§ Materials provided:
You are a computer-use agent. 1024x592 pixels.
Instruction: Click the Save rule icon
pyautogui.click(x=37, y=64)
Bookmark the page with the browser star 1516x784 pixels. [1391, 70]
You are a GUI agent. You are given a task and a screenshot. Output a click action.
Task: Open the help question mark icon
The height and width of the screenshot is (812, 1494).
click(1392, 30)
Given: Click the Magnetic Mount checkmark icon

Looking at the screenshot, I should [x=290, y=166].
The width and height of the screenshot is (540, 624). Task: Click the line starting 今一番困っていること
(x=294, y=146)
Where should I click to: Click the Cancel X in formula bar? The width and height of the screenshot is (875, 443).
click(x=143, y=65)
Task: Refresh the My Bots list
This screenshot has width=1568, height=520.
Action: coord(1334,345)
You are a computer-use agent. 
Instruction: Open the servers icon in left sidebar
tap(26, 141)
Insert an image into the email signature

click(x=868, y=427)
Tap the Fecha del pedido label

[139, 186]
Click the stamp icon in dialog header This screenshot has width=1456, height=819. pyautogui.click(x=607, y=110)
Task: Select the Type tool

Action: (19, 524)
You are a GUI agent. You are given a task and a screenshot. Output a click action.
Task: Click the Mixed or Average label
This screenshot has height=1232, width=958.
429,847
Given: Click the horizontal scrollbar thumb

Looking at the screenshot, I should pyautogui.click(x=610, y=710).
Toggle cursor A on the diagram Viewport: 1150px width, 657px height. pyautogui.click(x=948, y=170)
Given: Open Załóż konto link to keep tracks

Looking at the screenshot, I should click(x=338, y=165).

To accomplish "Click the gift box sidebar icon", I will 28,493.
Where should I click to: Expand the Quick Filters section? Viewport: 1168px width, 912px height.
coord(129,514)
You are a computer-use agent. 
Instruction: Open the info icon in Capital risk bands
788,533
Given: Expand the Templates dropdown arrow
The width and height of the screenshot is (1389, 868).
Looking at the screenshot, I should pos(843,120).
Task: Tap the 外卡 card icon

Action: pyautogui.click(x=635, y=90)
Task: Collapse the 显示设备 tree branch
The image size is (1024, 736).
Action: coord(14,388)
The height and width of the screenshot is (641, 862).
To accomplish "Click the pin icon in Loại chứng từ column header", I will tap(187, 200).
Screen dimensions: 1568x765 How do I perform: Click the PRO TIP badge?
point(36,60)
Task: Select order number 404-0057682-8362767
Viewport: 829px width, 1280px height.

§ Written problem: How many lines in the items above contain the word "Viewport"? Reply with the number alone.

§ Exercise response: 3